__Requirement 1__:
In the mathematics course listings, what is the prerequisite for MATH 326?
__Requirement 2__:
In the mathematics course listings, how would you translate this sentence into Spanish: "A course which will be offered from time to time to meet the special needs and interests of mathematics students."
__Requirement 3__:
Can you give the mathematics course listings again, starting at "Prerequisite: C- or better in a" and ending at "of mathematics students.", with "Analysis" substituted by "Topology"?

__Document segment__:
______

Prerequisite: C- or better in a 200 level Mathematics course and permission of instructor.
1.00 units, Lecture
MATH 325
Special Topics in Analysis
A course which will be offered from time to time to meet the special needs and interests of mathematics students.
1.00 units, Lecture
MATH 325
Special Topics in Continued Fractions
No Course Description Available.
1.00 units, Lecture
MATH 325
Special Topics in Algebra
No Course Description Available.
1.00 units, Lecture
MATH 325
Special Topics in Graph Theory
No Course Description Available.
1.00 units, Lecture
MATH 325
Special Topics in Geometry
No Course Description Available.
1.00 units, Lecture
MATH 326
Graph Theory with Applications
Introduction to the theory of graphs, with applications to real world problems. Topics may include, but are not necessarily restricted to: connectivity, paths and cycles, trees as information structures, digraphs and depth-first search, stability and packing problems, matching theory and schedules, transportation networks, Max-Flow-Min-Cut Theorem, planar graphs, color ability, and the four color problem. Admission to this course is usually contingent upon a student’s having credit for Mathematics 228. Offered in alternate years.
Prerequisite: C- or better in Mathematics 228 or permission of instructor.

______

__Information__:
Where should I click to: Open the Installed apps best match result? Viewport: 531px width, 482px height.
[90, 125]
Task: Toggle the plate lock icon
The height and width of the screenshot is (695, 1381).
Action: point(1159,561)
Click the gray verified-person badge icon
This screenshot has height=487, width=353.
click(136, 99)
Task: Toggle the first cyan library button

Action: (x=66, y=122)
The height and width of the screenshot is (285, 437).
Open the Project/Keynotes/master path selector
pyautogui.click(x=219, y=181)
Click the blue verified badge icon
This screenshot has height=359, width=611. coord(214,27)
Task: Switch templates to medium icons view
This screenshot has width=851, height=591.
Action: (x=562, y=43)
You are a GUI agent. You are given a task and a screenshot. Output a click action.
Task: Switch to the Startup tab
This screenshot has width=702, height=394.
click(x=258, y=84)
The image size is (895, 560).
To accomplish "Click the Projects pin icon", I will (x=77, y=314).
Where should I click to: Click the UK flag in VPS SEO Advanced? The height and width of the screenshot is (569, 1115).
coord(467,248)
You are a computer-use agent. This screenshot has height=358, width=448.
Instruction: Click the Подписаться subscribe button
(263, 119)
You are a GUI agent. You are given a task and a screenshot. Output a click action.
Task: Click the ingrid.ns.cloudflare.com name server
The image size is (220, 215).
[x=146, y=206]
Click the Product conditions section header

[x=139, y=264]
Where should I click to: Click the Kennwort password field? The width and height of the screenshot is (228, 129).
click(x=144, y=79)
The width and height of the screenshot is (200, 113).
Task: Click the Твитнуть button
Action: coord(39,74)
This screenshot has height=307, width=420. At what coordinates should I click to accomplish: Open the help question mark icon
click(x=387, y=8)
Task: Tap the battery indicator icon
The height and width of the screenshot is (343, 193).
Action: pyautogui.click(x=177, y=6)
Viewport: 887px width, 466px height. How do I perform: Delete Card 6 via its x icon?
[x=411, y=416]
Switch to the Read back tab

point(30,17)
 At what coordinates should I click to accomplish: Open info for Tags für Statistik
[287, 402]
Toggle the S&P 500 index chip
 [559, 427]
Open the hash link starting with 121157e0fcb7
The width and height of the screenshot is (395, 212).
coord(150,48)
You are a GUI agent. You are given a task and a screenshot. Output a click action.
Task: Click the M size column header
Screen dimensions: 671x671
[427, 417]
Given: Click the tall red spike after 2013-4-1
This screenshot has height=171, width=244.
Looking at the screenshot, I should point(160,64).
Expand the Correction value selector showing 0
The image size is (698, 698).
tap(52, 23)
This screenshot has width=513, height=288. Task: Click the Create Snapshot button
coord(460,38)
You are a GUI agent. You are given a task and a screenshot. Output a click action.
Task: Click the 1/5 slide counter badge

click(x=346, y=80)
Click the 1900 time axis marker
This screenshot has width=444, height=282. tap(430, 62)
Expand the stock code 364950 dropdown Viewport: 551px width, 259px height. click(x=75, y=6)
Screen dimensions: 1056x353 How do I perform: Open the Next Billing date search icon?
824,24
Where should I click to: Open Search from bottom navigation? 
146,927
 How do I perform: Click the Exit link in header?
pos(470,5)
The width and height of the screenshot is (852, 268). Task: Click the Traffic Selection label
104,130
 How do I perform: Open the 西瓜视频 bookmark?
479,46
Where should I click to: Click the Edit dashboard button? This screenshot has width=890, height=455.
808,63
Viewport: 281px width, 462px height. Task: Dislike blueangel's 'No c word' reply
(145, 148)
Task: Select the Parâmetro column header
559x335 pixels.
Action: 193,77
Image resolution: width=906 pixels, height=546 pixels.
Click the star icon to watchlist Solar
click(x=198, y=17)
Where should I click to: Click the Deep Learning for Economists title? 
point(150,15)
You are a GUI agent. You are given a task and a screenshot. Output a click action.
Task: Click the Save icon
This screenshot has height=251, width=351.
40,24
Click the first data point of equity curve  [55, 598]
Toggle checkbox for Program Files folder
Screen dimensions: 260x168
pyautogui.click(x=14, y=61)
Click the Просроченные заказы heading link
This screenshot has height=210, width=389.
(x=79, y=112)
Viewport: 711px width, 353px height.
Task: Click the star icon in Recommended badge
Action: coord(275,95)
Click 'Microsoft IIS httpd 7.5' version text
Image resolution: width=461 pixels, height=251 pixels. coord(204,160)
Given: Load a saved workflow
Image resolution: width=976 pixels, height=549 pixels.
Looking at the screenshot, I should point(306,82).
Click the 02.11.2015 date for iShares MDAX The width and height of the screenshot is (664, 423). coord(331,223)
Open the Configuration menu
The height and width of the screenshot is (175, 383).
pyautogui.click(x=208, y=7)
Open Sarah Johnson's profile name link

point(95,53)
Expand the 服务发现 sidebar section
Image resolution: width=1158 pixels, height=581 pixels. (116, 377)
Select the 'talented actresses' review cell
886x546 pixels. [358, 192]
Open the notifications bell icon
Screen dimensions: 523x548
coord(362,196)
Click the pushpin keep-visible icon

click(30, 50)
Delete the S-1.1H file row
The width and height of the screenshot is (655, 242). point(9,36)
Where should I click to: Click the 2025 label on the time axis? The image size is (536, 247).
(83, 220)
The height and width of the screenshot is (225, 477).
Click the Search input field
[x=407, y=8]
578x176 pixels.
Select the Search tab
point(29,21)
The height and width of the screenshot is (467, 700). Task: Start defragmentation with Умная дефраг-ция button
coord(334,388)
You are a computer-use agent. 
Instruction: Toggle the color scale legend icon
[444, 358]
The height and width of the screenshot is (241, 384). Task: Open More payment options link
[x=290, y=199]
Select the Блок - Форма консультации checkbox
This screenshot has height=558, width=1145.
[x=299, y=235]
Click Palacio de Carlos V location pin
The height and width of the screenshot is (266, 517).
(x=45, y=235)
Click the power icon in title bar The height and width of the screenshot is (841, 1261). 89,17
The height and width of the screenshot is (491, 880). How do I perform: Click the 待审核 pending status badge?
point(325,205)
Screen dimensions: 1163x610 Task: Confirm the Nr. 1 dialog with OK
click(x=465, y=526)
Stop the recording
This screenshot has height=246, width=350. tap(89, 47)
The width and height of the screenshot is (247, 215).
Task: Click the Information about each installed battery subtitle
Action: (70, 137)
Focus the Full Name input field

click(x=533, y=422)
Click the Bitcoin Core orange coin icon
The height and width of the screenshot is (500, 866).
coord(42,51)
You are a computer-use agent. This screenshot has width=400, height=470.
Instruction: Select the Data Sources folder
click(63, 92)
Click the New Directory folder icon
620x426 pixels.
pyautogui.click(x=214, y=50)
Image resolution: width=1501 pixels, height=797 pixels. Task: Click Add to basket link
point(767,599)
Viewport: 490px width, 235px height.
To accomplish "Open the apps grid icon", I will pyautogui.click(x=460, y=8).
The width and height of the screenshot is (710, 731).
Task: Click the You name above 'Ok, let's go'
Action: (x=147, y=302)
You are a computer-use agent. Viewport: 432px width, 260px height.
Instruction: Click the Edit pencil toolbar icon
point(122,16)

______

__Worked solution 1__:
C- or better in Mathematics 228 or permission of instructor.

__Worked solution 2__:
Un curso que se ofrecerá de vez en cuando para satisfacer las necesidades e intereses especiales de los estudiantes de matemáticas.

__Worked solution 3__:
Prerequisite: C- or better in a 200 level Mathematics course and permission of instructor.
1.00 units, Lecture
MATH 325
Special Topics in Topology
A course which will be offered from time to time to meet the special needs and interests of mathematics students.